ASSIGNMENT –
Word for word, transcribe the data below from the line with "Open the 平台红利 record dated 2025-02-15" to the line with "Given: Open roseller nadela's profile picture", keeping both of those lines.

Data entries –
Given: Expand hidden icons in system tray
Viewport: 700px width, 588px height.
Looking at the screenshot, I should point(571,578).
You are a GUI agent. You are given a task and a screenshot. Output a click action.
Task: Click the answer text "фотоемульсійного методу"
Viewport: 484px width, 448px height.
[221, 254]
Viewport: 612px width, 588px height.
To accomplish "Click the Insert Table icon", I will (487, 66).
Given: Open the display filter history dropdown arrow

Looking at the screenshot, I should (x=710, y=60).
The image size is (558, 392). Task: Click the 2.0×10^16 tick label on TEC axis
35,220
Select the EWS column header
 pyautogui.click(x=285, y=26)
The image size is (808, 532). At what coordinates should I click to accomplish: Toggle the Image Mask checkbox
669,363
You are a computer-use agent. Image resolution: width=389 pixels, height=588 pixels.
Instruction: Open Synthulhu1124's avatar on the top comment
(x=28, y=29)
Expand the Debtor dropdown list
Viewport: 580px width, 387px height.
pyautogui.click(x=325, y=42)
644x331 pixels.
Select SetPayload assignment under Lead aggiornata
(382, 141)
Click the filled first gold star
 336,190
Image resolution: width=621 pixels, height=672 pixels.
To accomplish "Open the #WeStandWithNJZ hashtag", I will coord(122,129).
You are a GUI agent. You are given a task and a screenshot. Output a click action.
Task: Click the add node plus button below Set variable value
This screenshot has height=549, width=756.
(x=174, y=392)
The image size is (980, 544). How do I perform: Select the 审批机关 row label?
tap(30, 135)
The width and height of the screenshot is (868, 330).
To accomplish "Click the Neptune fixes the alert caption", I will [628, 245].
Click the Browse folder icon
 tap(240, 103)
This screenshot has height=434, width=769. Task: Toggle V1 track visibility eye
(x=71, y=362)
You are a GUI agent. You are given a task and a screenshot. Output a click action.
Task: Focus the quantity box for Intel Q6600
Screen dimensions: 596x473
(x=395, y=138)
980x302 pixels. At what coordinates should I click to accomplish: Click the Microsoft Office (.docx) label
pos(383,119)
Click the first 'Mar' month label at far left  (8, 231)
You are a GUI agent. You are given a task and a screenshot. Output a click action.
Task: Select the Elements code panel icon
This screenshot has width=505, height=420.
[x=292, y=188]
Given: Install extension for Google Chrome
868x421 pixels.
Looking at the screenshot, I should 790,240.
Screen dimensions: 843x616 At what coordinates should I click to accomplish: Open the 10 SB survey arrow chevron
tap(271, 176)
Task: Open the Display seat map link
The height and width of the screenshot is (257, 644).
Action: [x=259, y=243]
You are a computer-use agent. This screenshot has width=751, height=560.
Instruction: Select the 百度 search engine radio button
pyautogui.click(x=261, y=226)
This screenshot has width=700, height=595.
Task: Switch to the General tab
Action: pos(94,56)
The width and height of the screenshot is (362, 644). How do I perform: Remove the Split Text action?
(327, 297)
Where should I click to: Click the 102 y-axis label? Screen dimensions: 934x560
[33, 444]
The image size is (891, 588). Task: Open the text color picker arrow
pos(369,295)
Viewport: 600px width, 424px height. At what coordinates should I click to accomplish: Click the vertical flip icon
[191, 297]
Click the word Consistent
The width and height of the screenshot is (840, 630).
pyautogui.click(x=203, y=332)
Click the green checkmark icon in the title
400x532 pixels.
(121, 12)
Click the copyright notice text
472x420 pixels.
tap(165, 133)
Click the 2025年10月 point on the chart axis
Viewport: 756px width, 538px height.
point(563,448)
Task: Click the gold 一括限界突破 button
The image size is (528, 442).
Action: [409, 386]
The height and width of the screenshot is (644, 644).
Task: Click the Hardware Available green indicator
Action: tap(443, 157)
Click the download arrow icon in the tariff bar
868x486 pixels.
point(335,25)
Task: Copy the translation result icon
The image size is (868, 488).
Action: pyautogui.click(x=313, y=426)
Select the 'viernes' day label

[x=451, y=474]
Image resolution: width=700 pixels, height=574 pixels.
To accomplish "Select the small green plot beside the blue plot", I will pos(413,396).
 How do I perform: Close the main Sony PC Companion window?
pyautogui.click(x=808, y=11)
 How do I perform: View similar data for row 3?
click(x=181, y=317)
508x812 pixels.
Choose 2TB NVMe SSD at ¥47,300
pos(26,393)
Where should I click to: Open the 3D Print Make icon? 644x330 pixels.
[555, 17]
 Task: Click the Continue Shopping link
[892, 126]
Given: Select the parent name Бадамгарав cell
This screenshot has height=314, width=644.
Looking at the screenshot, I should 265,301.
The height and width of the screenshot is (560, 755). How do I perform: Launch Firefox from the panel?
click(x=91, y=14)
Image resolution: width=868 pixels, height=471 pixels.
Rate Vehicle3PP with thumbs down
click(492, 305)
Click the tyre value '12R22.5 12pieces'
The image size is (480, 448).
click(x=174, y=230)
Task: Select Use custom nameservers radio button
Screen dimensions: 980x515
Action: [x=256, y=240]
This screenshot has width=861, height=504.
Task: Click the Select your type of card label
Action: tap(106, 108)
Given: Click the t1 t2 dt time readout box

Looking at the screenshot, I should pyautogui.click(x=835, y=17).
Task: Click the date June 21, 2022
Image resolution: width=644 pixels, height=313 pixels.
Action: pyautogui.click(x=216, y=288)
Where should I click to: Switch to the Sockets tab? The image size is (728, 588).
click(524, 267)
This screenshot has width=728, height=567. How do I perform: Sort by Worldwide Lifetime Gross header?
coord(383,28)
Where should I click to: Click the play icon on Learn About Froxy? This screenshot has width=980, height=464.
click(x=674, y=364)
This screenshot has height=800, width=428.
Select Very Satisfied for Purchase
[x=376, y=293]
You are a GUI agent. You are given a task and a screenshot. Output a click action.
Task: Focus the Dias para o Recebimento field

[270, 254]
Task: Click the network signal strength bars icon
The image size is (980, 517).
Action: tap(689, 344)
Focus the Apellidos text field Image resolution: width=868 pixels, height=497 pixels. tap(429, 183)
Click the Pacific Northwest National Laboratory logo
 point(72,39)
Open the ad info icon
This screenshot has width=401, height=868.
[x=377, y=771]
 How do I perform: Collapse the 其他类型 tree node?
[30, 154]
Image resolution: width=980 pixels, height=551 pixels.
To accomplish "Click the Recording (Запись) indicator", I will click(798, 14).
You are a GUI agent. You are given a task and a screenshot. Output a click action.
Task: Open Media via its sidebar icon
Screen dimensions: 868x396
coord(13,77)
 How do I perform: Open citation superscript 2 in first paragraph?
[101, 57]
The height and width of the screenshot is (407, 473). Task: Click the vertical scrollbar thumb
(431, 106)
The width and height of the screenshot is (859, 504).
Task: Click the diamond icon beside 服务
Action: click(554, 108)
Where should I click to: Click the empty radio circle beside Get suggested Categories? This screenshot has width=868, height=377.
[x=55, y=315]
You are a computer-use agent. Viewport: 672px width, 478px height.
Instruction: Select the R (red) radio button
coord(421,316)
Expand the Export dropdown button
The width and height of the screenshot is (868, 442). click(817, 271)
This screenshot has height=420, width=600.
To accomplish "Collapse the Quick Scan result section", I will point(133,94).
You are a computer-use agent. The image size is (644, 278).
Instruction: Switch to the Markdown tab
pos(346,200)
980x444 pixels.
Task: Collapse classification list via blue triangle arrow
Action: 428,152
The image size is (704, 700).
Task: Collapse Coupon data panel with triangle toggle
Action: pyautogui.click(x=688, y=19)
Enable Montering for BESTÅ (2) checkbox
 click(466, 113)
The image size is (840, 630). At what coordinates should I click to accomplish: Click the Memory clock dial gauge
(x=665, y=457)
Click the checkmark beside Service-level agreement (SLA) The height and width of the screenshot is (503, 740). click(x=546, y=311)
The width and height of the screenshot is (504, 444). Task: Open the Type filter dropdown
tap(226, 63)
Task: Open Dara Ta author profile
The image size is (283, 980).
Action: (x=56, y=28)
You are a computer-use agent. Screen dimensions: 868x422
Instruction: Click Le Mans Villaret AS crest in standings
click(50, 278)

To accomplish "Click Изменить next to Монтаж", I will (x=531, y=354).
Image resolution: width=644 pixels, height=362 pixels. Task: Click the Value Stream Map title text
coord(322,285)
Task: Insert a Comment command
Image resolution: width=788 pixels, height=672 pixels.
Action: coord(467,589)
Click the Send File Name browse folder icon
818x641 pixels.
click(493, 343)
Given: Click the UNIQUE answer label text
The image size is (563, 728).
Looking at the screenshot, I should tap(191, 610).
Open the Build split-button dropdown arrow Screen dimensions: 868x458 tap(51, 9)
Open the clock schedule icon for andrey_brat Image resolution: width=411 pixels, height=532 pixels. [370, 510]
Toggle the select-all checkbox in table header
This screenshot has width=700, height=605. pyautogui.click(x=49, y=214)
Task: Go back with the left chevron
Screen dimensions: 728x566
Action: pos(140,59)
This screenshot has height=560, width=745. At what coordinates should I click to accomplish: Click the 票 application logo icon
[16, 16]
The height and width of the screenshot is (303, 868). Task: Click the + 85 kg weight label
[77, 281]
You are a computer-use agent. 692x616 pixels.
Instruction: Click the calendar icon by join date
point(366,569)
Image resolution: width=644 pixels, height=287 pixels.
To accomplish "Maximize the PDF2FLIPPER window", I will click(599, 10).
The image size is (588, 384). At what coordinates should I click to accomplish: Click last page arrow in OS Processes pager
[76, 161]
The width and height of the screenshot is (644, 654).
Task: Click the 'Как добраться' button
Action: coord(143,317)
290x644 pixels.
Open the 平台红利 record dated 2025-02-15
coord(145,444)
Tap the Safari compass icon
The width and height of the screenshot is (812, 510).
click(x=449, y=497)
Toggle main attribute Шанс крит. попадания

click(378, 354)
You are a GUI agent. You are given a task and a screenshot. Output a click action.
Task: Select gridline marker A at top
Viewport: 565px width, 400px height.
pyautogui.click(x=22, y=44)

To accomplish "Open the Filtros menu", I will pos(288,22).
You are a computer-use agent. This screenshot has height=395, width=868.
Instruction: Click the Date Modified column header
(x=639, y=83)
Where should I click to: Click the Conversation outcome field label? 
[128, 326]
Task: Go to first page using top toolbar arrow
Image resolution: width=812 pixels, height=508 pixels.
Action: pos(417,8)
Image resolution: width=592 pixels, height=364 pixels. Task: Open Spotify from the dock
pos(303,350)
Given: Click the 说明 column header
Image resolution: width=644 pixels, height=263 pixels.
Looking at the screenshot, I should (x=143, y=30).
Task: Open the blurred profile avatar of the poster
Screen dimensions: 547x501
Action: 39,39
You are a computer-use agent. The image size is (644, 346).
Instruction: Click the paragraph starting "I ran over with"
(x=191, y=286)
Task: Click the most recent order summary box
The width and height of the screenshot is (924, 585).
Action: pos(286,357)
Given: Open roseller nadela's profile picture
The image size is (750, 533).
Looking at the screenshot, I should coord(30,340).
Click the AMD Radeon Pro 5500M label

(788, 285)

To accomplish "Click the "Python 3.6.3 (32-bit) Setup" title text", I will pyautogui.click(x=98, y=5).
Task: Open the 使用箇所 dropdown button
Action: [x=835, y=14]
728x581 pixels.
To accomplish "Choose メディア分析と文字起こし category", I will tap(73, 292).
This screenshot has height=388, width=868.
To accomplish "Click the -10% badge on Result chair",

EXPECTED ANSWER –
Open the 平台红利 record dated 2025-02-15
coord(145,444)
Tap the Safari compass icon
The width and height of the screenshot is (812, 510).
click(x=449, y=497)
Toggle main attribute Шанс крит. попадания

click(378, 354)
You are a GUI agent. You are given a task and a screenshot. Output a click action.
Task: Select gridline marker A at top
Viewport: 565px width, 400px height.
pyautogui.click(x=22, y=44)

To accomplish "Open the Filtros menu", I will pos(288,22).
You are a computer-use agent. This screenshot has height=395, width=868.
Instruction: Click the Date Modified column header
(x=639, y=83)
Where should I click to: Click the Conversation outcome field label? 
[128, 326]
Task: Go to first page using top toolbar arrow
Image resolution: width=812 pixels, height=508 pixels.
Action: pos(417,8)
Image resolution: width=592 pixels, height=364 pixels. Task: Open Spotify from the dock
pos(303,350)
Given: Click the 说明 column header
Image resolution: width=644 pixels, height=263 pixels.
Looking at the screenshot, I should (x=143, y=30).
Task: Open the blurred profile avatar of the poster
Screen dimensions: 547x501
Action: 39,39
You are a computer-use agent. The image size is (644, 346).
Instruction: Click the paragraph starting "I ran over with"
(x=191, y=286)
Task: Click the most recent order summary box
The width and height of the screenshot is (924, 585).
Action: pos(286,357)
Given: Open roseller nadela's profile picture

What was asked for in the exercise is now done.